Itu yang dirasakan Abror. Namun, tak membuatnya dan para peserta lainnya beranjak pergi. Air hujan yang masuk dalam baju koko dan sorbannya terserap langsung, Abror menikmatinya.‎

“Tak bisa diungkap rasanya saat sujud di genangan air hujan. Seperti ada kekuatan yang membuat saya tetap tinggal di sana,” kata mahasiswa magister UIN Syarif Hidayatulah Jakarta.

Aksi 212/Hilmi Muharrom

Niat Abror jelas, menuntut keadilan untuk si penista agama. Bukan karena perintah Habib Rizieq atau siapapun, bukan juga karena bayaran. Dia hanya ingin pemerintah adil menangani kasus penghinaan Al-Quran oleh Basuki Tjahja Purnama alias Ahok.

Di antara 5 juta orang itu, Abror dapat pelajaran baru. Tekad namanya. Dia menyesal tak ikut aksi damai jili I dan II pada 25 Oktober dan 4 November yang dikenal dengan 411.

“Saya melihat pasangan suami istri membagikan makanan untuk peserta aksi. Ada juga orang tua bersama anak-anaknya, mereka satu keluarga membagikan snack dan minuman,” katanya

“Sebagai pemuda saya merasa sedih tak ikut perjuangan ini dari awal,” tambahnya.

Abror sendiri berangkat dari kediamannya di daerah Ciputat. Dia bersama kawannya Hilmi lebih memilih “ngeteng” atau naik angkutan umum. Sampai di Blok M, Abror dan Hilmi bertemu dengan rombongan peserta aksi lainnya.

“Mereka sangat bersahabat sekali. Jadi saya tak malu-malu bergabung,” tuturnya.

Aksi 212

Takbir, doa dan shalawat yang dilantunkan para ulama, kata Abror, terasa menggema di sepanjang jalan Thamrin.
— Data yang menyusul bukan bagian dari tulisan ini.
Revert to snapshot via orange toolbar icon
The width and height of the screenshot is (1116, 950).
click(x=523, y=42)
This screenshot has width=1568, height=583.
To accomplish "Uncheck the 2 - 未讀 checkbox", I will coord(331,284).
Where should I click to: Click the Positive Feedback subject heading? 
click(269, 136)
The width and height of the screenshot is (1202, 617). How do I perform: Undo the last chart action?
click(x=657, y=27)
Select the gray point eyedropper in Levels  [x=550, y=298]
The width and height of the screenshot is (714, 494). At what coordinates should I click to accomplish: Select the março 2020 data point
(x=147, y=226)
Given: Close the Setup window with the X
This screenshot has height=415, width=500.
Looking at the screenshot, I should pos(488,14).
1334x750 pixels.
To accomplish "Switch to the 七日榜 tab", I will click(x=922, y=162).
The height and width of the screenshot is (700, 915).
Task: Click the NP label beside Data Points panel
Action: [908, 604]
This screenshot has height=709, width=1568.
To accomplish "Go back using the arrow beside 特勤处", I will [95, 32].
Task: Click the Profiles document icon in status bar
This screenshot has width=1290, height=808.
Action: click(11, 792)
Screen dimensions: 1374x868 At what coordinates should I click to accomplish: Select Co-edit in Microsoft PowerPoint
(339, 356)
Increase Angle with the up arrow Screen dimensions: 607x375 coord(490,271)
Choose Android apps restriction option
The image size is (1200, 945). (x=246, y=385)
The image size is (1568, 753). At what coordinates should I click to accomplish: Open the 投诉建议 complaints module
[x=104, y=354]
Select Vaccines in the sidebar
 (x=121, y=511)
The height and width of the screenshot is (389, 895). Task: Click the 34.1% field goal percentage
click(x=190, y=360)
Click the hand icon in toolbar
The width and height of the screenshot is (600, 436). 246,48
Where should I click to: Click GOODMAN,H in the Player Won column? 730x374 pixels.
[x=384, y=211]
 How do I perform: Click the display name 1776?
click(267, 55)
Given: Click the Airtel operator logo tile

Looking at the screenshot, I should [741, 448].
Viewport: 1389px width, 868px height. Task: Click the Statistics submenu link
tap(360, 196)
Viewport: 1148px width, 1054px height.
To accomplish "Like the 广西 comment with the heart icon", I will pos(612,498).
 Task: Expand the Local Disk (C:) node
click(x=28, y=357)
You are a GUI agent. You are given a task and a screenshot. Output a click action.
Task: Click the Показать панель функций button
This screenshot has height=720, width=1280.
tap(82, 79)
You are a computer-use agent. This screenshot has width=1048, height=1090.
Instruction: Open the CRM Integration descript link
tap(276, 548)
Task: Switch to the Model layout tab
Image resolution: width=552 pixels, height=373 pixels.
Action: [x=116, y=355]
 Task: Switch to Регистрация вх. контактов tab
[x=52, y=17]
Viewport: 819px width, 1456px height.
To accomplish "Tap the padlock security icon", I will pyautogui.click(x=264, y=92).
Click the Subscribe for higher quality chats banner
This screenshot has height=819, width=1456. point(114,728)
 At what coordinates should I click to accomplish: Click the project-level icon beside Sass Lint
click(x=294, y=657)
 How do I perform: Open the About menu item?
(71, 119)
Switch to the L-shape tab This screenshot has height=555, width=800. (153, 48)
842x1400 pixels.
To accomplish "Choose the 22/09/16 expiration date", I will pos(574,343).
Semangatnya semakin terbakar untuk ikut bergabung bersama para pejuang aksi damai 212.

Usai Sholat Jumat Abror berjalan dari Monas ke Halte Transjakarta Karet. Setelah berjalan kaki 5 Km lebih, ia bergegas naik bus. Dinginnya pengatur suhu dalam bus, membuat Abror ingin buang air kecil. Tapi, apa daya. Kebelet itu ia tahan hingga Halte Lebak Bulus yang berjarak 23 Km.

“Gak terasa capek, yang ada malah tambah semangat. Pengalaman ini sangat berharga dan akan selalu membekas di hati saya,” kata alumni Institut Perguruan Tinggi Ilmu Al-Quran ini.

Abror berharap, pemerintah mendengar umat Islam. Dia minta penguasa bersikap adil. “Hanya itu yang kami inginkan,” ujarnya.